[START OF Document extract]

Halo polls/scans on queue, spawning a scan comparing instance software and settings against the NIST database of known Common Vulnerability and Exposures. It pipes this information to the CloudPassage Portal for reporting purposes, although it's also possible to use its server-based daemons in direct queries -- if you have its keys.
Keys are static, but could be admin-regenerated. The fact that the integrity can be viewed means that a static key, in our estimation, is a bad idea. Key life and potential key distribution to other staff, admins, or third-parties increases the potential for problems. It's a critical component to control.
To this end, CloudPassage also has selectable multi-authentication API, which closes the administrative ports on clients, opening them only when a user has a Yubikey (USB single key security device) and the CloudPassage password or has an SMS authentication token sent through GhostPorts. In our opinion, GhostPorts should be mandatory.
As mentioned, Halo doesn't fix problems it finds, as some can't be fixed and others require the discretion, skills, or active acknowledgement of the IT administrator. It's possible to use Puppet (tested), Chef, or Rightscale app logic to alter or manage image/instance settings to address all of the dirt that Halo finds. It's better, we found, to consider stripping images of vulnerable apps if they're not used and get rid of your sludge before you start -- retrofitting can become gruesome.
The testing/parsing/configuration-problems engine Halo uses is claimed by CloudPassage to meet various regulatory mandates for a multitude of compliance testing, as well as meeting various international systems benchmarks. As we don't perform these compliance tests, we can't vouch for Halo's claims. We do, however, like their methodology. We believe Halo goes a long way towards allying configuration and security efforts for systems administrators at the "street level".
We found it possible to perform a baseline scan of up to 10,000 objects per server. Objects can be files, folders, and even Windows Registry objects, and a SHA-256 hash is created in doing so. Files larger than a gigabyte can't be scanned, unfortunately, but objects like kernel files and most folders can be scanned for change in hash and in metadata (with some limitations). The integrity of important files, once the baseline is established, can then be the crux of errors and warnings. These are user-defined. Updates and patches and fixes, of course, will trigger problem management that must be resolved in terms of establishing new baselines for subsequent watches during the polled scans.

[END OF Document extract]
[START OF Supplied information]

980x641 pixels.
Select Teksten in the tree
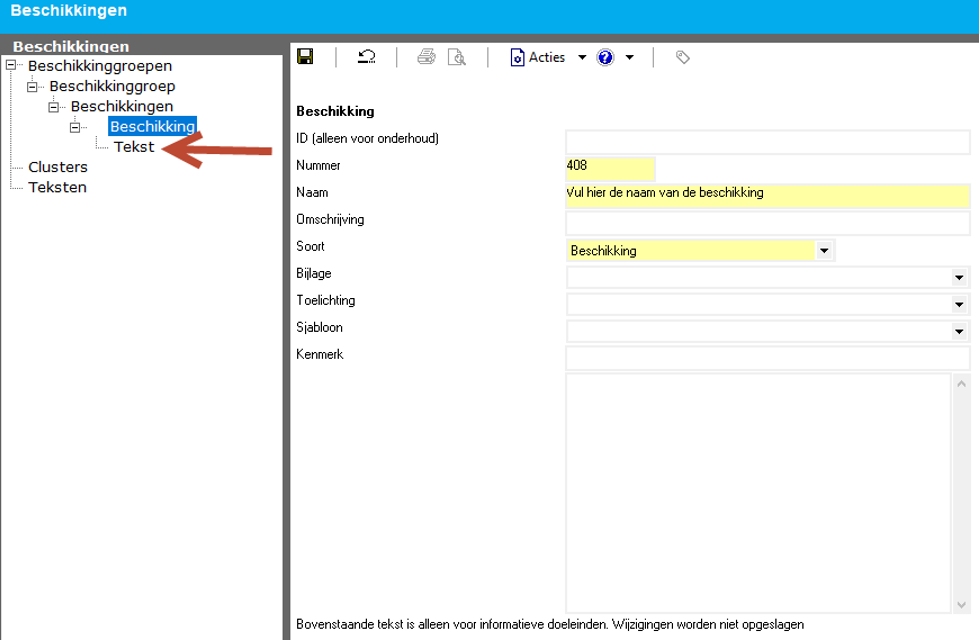tap(57, 187)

[END OF Supplied information]

**Tasks for this exercise**
A. Return the portion of the CloudPassage Halo review between "Keys are static, but" and "should be mandatory.", inclusive.
B. Extend the CloudPassage Halo review with the passage that would come after its final sentence.
The lines after the CloudPassage Halo review are separate material and have no connection to it.

**Results**
A.
Keys are static, but could be admin-regenerated. The fact that the integrity can be viewed means that a static key, in our estimation, is a bad idea. Key life and potential key distribution to other staff, admins, or third-parties increases the potential for problems. It's a critical component to control.
To this end, CloudPassage also has selectable multi-authentication API, which closes the administrative ports on clients, opening them only when a user has a Yubikey (USB single key security device) and the CloudPassage password or has an SMS authentication token sent through GhostPorts. In our opinion, GhostPorts should be mandatory.

B.
CloudPassage also supports the deployment of pre-built server hardening policies in all versions. These emerge from stock policies, added by editing/adding additional policies, then deploying the policies -- in either the free or "Professional" version.
How it works
Using Halo requires establishing an account with CloudPassage, then one downloads and configures the daemon software into either operating system. The daemon runs on schedule, collecting information, which then runs through an analysis engine at CloudPassage, then, by default, the results will then show all of the policy violations it found. And it finds plenty of them. We found for compliance sake, it's best to heavily examine excepting policies -- and this will be documented.
There is accessibility control to Halo. We could limit the authorized IPv4 (not IPv6!) addresses or a CIDR block of address that can login to the portal. The daemon registration keys can also be revoked and regenerated -- should someone leave an organization as mentioned. The Halo daemons/services check into Halo's portal as a sign of internal life (rather than an IPMG "ping" return) for the hosts via an assigned interval.
Procedurally, after authentication, download, and installation, the daemon/service verifies itself, then proceeds to examine its environment as a root system process on the platform where it's been installed and invoked. Data gets sent to the CloudPassage portal. The analysis engine is gruesomely tight, and is referenced to CVSS bulletins and detailed policies descriptions, which you can add to, or untighten at will by turning down the sensitivity of the policies, or by adding your own, or by turning down the Severity Levels of the CVSS Threat.
Halo has an extensive list of configuration settings and tests that it performs on the instance it resides in. No matter how perfect and clean we thought we were, Halo will rat out every single configuration mistake it can find, and it can find plenty of them. Then comes the devil of the details.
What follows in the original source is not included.